Pro Se Litigation
". . . the right to file a lawsuit pro se is one of the most important rights under the constitution and laws." (Elmore v. McCammon (1986) 640 F.Supp. 905,911).
The general public who are not wealthy, cannot afford spiraling attorney fees. The number of people who are proceeding pro se is increasing dramatically:
"With attorney fees spiraling above $200 an hour, more people who can't afford the tab--or choose not to pay it--are representing themselves, . . .'The number of people proceeding pro se is dramatically greater than in the early 1980s,' says Sara-Ann Determan, chair of an American Bar Assn. committee . . ." ("Do You Really Need that Lawyer?" Business Week (August 22,1994) p.76).
Because an overwhelming number of pro se litigants know little or nothing about legal procedures, case law, statutory interpretation, or phrasing pleadings and motions, courts are required to construe pro se petitions liberally. Haines v. Kerner (1972) 404 U.S. 519,520 (per curiam); accord Hughes v. Rowe (1980) 449 U.S. 5,15 (per curiam).
For example, the court may substitute the appropriate statute for an omitted or incorrect statute if the facts arguably support a claim under the law. Foster v. Murphy 686 F.Supp.471,474 (1988); O'Connor v. United States (1987) 669 F. Supp. 317,324.
Pro se litigants breathe fresh air into the stuffy private club atmosphere of the courts. Unlike lawyers, they have less natural reluctance to expose judicial corruption.
"The difficulty in inducing a member of the bar to attack a corrupt judge lies in his natural fear of reprisals in case, through influence, political or otherwise, the lawyer's efforts prove unsuccessful." (BORKIN, The Corrupt Judge, (NY Clarkson N. Potter, 1962), p.189).
Pro se litigants bring honesty instead of falseness into the courts:
". . . Another fact little known to those who don't live in the court system every day is that there is rarely any earthly punishment for lying in court.
== == ==
** Objective **
In the page on pro se litigation, who is quoted as chair of an American Bar Assn. committee? The records that follow have nothing to do with this text.

** Data entries **
== == ==
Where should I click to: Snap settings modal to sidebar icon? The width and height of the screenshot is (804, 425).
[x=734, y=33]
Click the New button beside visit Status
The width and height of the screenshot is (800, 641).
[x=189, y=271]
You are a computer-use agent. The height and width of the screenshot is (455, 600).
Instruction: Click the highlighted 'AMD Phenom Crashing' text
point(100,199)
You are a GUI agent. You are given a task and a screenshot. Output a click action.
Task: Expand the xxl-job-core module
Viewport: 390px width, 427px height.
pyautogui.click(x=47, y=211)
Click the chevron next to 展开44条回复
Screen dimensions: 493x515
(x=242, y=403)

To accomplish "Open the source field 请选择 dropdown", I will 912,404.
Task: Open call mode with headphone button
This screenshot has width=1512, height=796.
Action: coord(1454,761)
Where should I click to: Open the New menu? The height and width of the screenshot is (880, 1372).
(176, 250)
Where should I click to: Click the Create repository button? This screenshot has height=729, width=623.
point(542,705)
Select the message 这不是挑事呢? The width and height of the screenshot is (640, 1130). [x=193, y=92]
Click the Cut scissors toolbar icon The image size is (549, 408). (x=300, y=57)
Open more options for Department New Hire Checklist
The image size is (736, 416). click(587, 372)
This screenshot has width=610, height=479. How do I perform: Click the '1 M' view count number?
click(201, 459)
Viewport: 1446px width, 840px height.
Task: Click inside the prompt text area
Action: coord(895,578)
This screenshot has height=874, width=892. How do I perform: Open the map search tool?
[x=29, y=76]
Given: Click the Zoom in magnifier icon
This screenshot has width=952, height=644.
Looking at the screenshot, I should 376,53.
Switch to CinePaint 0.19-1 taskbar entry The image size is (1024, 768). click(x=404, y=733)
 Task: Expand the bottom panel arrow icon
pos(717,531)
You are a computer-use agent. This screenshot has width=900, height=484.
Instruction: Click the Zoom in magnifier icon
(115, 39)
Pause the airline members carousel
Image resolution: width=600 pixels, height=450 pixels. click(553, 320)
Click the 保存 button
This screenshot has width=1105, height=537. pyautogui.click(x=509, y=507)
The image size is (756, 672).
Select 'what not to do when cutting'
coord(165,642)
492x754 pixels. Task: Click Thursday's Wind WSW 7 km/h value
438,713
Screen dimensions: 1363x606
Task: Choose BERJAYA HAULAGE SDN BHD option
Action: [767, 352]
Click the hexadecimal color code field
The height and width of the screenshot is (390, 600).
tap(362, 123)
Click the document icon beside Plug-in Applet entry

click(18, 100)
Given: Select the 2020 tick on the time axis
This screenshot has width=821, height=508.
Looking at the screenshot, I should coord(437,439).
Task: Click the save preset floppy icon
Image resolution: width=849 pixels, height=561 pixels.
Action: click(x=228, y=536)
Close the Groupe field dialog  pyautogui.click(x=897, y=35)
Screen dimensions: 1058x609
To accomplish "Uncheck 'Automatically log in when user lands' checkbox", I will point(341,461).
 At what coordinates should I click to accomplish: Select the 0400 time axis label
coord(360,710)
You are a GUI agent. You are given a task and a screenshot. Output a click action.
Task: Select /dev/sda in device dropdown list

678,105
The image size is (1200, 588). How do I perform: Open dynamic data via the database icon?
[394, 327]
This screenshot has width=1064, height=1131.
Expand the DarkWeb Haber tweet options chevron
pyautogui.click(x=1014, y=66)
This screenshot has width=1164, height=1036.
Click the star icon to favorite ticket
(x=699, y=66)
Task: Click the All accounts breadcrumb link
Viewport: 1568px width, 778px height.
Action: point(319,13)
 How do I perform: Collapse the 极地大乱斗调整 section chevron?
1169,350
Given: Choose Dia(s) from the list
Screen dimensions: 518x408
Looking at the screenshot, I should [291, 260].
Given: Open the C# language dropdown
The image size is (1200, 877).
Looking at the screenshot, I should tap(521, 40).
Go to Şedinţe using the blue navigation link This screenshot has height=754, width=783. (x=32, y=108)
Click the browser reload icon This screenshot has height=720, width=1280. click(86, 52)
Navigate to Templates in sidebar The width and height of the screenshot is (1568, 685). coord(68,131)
== == ==
** Written answer **
Sara-Ann Determan